To his credit, his recreation of Elizabethan London on German soundstages is incredible, from the muddy streets laid with lumber so that the noblemen may walk about the city without muddying their boots, to the magnificent estates inhabited by nobles and courtiers to the intimate setting of the Globe Theater itself.

That said, the historical accuracy here is to put it kindly somewhat shaky which writer John Orloff admits, but rightly points out that Shakespeare himself was notorious for bending the facts of history to suit his dramatic needs. Some of the facts that have been bent will only outrage scholars but there is certainly some fudging in order to make the case for Oxford.

Nonetheless the entertainment value is up there. Ifans, known for playing kind of whacky and often stoned-out roles in his career plays a literal Renaissance man who manages to keep to his conviction of avoiding bloodshed and resolving things in a peaceable manner. He is opposed by forces that are both malevolent and devious, and he is intelligent enough to sidestep most of the pitfalls, although he in the end….well, we’ll let you find out for yourself.

The British cast here have some pretty solid pedigrees, including the Oscar-nominated Redgrave and Jacobi, one of the greatest Shakespearean actors of the time. Most of the rest of the cast are well known on the London stage or from television roles, although Thewlis will be familiar to Harry Potter fans.

Some might find the plot a bit murky, particularly in regards to the ins and outs of court intrigue in the court of Elizabeth I near the end of her reign. Still, while I disagree with Emmerich and Orloff’s conclusions vis a vis the authorship of Shakespeare’s plays (as do most scholars) I did like the discussion raised here not to mention the authenticity of the setting.
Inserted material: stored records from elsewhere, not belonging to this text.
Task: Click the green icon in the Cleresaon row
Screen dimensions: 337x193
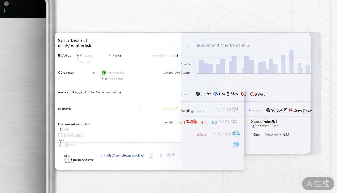Action: (103, 73)
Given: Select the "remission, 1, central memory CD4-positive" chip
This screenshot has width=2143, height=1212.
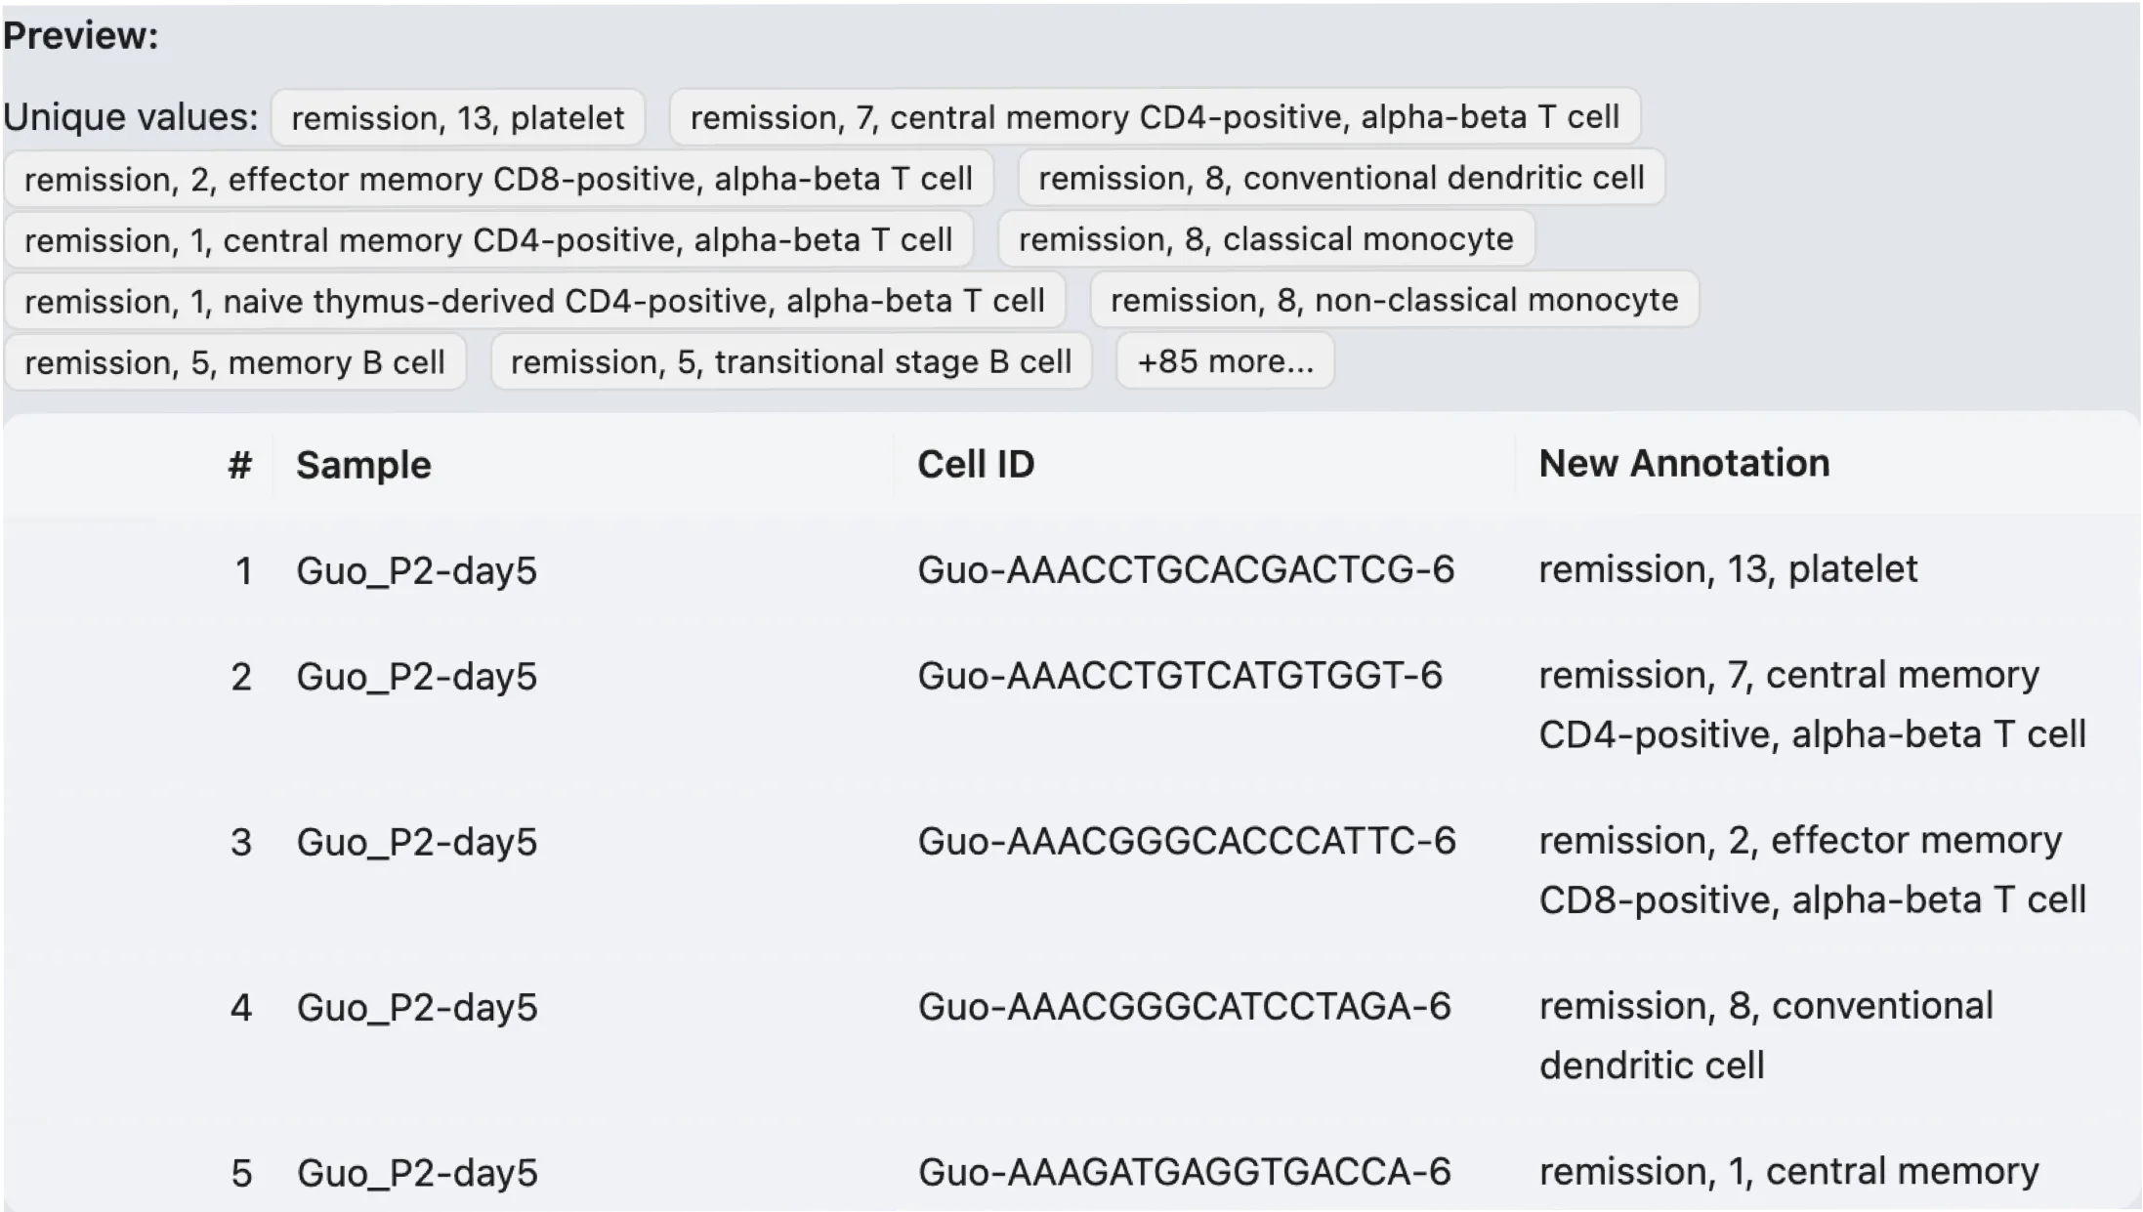Looking at the screenshot, I should pos(487,240).
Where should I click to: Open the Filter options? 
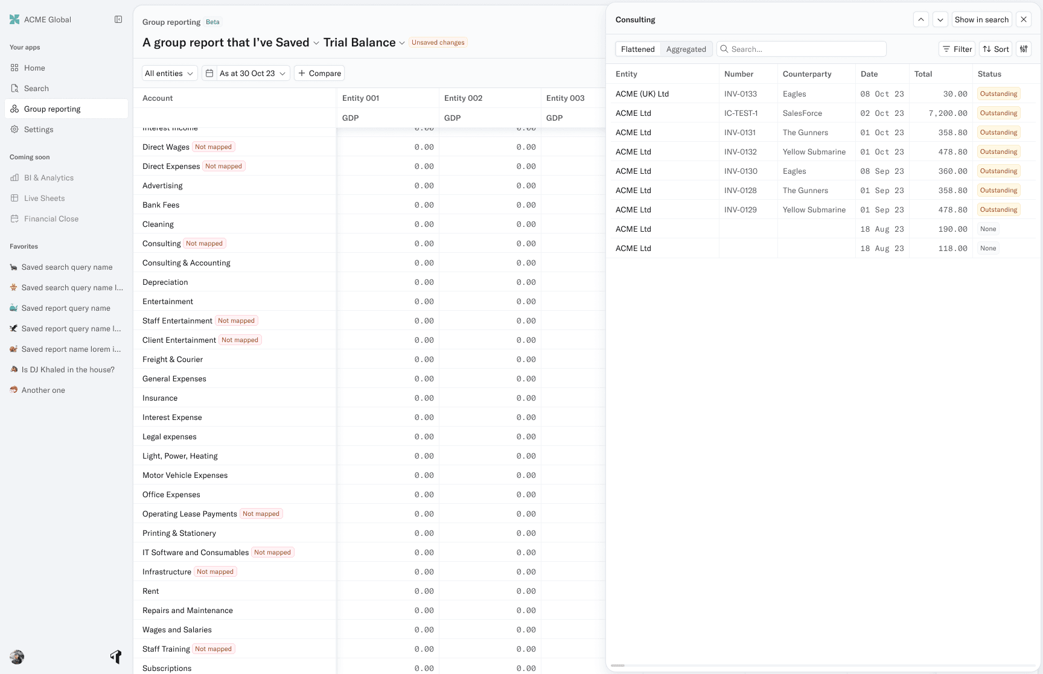coord(957,49)
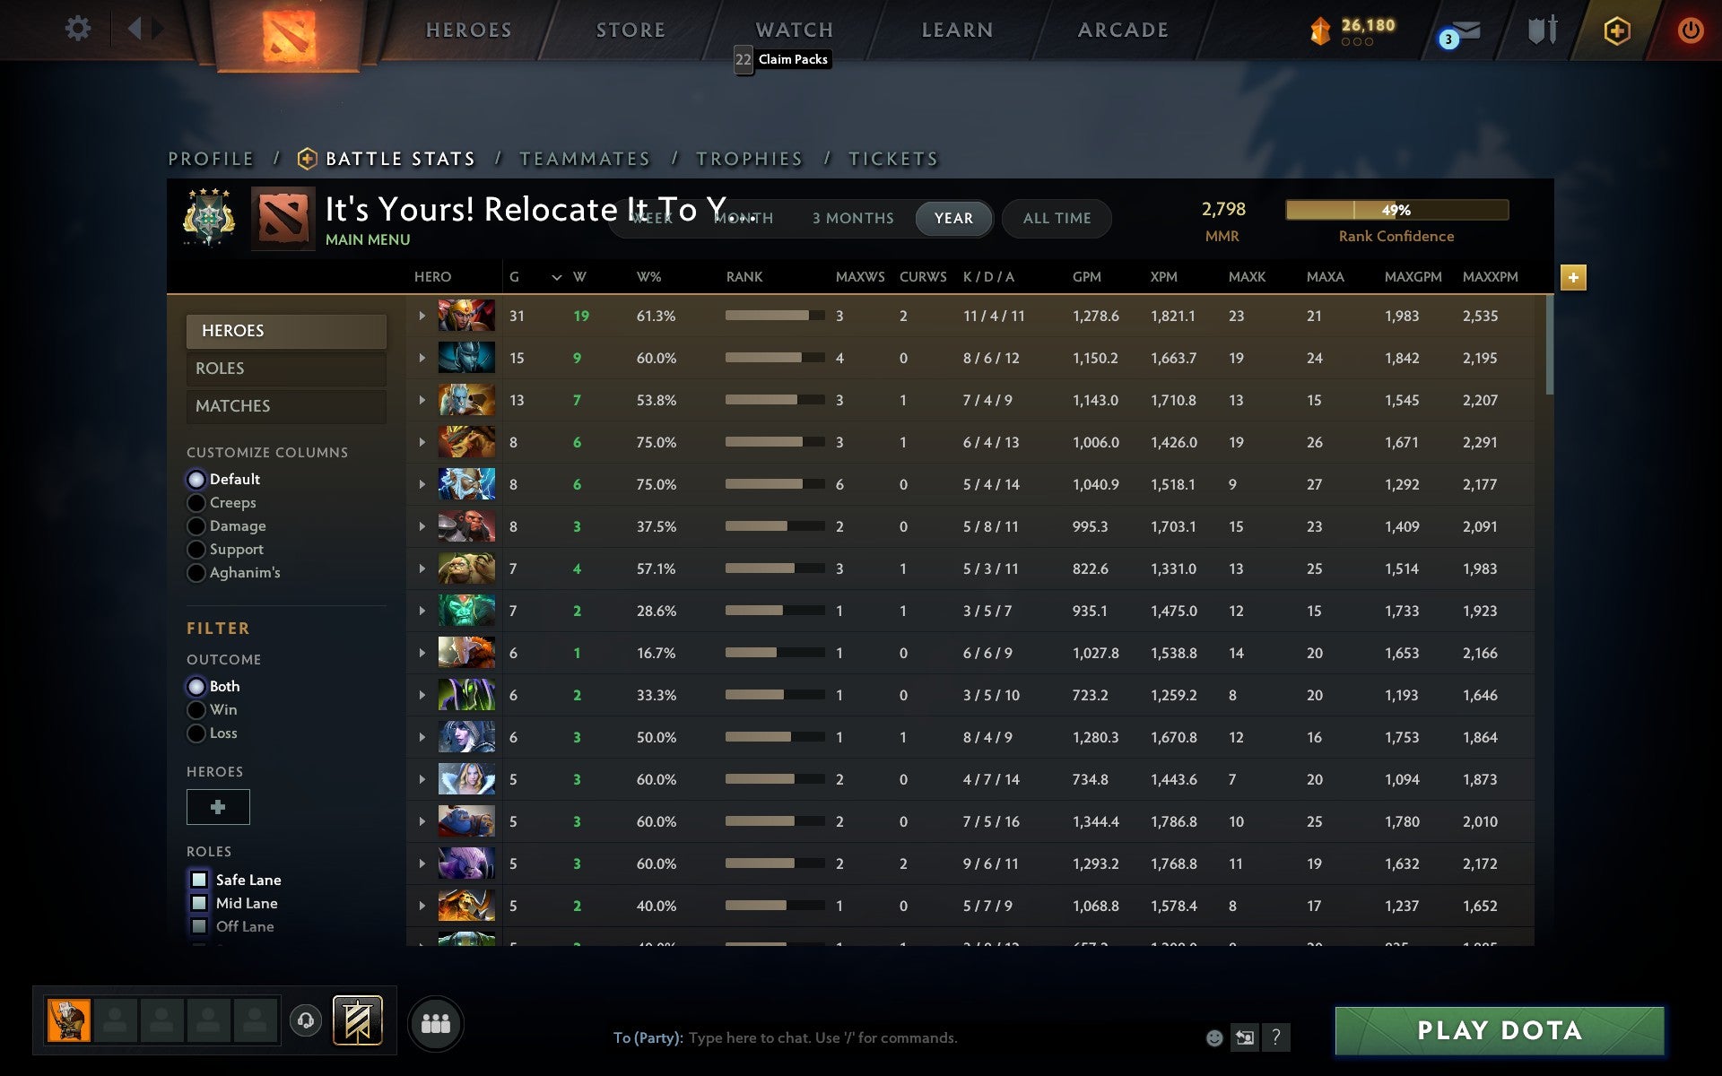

REASONS TO GO: A fine recreation of Elizabethan England with some solid performances all around, particularly from Ifans.

REASONS TO STAY: Takes a goodly amount of historical liberties. Twists and turns of court politics might be confusing for some.

FAMILY VALUES: There is some violence and a bit of sexuality, not to mention a few adult themes.

TRIVIAL PURSUIT: Redgrave and Richardson who play older and younger versions of Elizabeth are mother and daughter in real life.

HOME OR THEATER: I thought it appeared very snazzy on the big screen; Emmerich seems to thrive in the larger-than-life environment.